On April 29, 2020

As new volunteers pour in, Vermont’s Medical Reserve Corps awaits marching orders

By Erin Petenko/VTDigger

Gov. Phil Scott made an impassioned plea for Vermonters with medical skills to volunteer to help the state’s health care system: “I am asking every Vermonter to dig deep and find a way to give more in this incredibly challenging time,” he said on March 31.

Just a few weeks later, hundreds of Vermonters have been added to the state’s main organization that handles medical volunteers, according to the Department of Health. About 280 people have joined the Medical Reserve Corps (MRC), compared to their 665 members prior to the start of the crisis. Another 800 await approval via background checks.

“It’s been a tidal wave,” said Derek Pitts, the state coordinator of MRC.

But the state now predicts it has enough surge capacity to handle the peak of Covid-19 cases. And as volunteers of varying backgrounds and training levels join the Corps, local units are in a holding pattern, waiting for hospitals or state officials to direct them to where they’re needed.

Helen Wilson, head of the MRC unit for the Northeast Kingdom, is part of one such unit. The organization has had 62 new people complete the process to join the MRC, including doctors, nurse practitioners and EMTs.

The organization also needs regular people to help with coordinating the MRC response. She learned that when coordinating the local volunteers for the bird flu pandemic and had to set up large immunization centers at schools.

“It’s not just nurses, we need anyone,” she said. “There’s a lot of stuff that needs to be done: Paperwork, getting things set up, getting things knocked down.”

MRC units are not just active during emergencies, she said.

Heather Rigney, head of an MRC unit in the Upper Valley, said the Corps has done a variety of health and non-health-related outreach in the past, including making toiletry kits for people who are homeless and staffing medical tents at road races.

Complicating the response is that many of the existing MRC volunteers are retired or older Vermonters, putting them in the high-risk category that would normally lead people to stay at home, Pitts said.

MRC is far from alone in that problem. Meals on Wheels, another volunteer-heavy organization that delivers meals to older Vermonters, is itself staffed largely by retirees who may need to step down to protect themselves.

As they accept new volunteers, local unit coordinators are considering how their mission could be adapted to fit the needs of the current crisis. Wilson said she’d be interested in seeing what agencies need help, whether that’s with first responders or even Meals on Wheels.

Rigney said while it’s still theoretical at this point, she could envision MRC volunteers being written into surge plans as a resource for the entire community.

“Maybe having MRC representation on your local homeless sheltering team perhaps, so if they ever need medical volunteer support, it’s easier to get a foot in the door,” she said.

One existing plan for MRC usage has not been needed — yet. MRC volunteers are trained to help with “Point of Distribution” plans, when the state needs to administer medicine or a vaccine to large numbers of people. Several local MRCs had training exercises for the possibility just last summer.

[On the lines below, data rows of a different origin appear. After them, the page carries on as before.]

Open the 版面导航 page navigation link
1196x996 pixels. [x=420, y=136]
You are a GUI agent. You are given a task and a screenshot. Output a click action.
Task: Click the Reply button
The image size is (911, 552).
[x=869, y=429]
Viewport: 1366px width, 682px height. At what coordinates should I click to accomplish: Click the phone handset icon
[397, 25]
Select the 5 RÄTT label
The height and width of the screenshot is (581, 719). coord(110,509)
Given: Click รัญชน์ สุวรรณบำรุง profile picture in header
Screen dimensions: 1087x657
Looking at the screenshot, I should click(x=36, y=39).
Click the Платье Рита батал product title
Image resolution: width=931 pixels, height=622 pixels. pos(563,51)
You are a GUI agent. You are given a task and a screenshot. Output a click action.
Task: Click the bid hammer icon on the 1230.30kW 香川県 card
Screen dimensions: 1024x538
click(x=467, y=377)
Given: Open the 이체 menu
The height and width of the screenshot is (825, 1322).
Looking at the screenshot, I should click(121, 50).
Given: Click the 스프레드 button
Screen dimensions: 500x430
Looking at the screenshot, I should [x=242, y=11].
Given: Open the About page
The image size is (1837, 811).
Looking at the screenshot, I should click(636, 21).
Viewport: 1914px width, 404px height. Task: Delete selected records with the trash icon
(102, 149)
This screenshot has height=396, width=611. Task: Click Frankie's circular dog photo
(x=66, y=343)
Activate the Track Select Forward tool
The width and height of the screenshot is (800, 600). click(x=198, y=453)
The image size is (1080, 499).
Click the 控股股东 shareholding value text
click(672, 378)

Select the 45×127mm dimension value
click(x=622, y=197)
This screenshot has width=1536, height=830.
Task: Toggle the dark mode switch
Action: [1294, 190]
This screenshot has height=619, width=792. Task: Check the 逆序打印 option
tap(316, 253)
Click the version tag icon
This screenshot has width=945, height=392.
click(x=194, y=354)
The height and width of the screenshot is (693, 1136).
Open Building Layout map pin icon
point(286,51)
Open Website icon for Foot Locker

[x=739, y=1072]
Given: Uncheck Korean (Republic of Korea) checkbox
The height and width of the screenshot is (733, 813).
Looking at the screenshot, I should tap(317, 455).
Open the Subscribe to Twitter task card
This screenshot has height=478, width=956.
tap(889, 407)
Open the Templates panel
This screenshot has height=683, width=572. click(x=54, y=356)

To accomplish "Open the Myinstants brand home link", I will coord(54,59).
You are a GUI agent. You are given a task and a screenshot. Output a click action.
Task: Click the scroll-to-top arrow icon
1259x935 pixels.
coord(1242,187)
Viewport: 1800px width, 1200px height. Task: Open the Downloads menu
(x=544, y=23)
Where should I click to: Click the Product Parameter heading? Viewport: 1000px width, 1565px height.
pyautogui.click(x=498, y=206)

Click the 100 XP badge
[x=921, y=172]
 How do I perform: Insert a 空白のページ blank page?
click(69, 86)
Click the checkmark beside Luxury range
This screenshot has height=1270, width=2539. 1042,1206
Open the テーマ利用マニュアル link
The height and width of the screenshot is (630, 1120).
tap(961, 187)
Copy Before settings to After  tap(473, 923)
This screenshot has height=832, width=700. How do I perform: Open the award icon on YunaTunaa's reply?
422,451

MRC can’t help with creating such a distribution center right now, but “if one is created that’s viable, we’ll probably see MRC involved,” Rigney said.

Wilson said in the meantime, they’ve been fielding calls from people with questions about the virus. While she’s been involved in emergency preparedness for a long time, Wilson said this crisis has been an adjustment.

“We were thinking of a hurricane or a flood,” she said. “This one really threw us a curveball.”

But her advice for this pandemic is the same as many other emergencies: Make sure you have a “go bag” in your house with medicine, chargers and other things you’d need if you had to leave quickly.

Rigney said Vermonters tend to think of emergencies in terms of winter weather phenomena. “I think now we’ve learned a lesson,” she said. “And the idea is to not let that stagnate.”

She said Vermonters should know that MRC is still accepting volunteers through its website. The state also has a volunteer portal for medical and non-medical volunteers.

“It’s not just medical people — we love people who have financial or logistics knowledge, translators, we’ve had a few chaplains or clergy,” she said. “It’s a little bit of everybody.”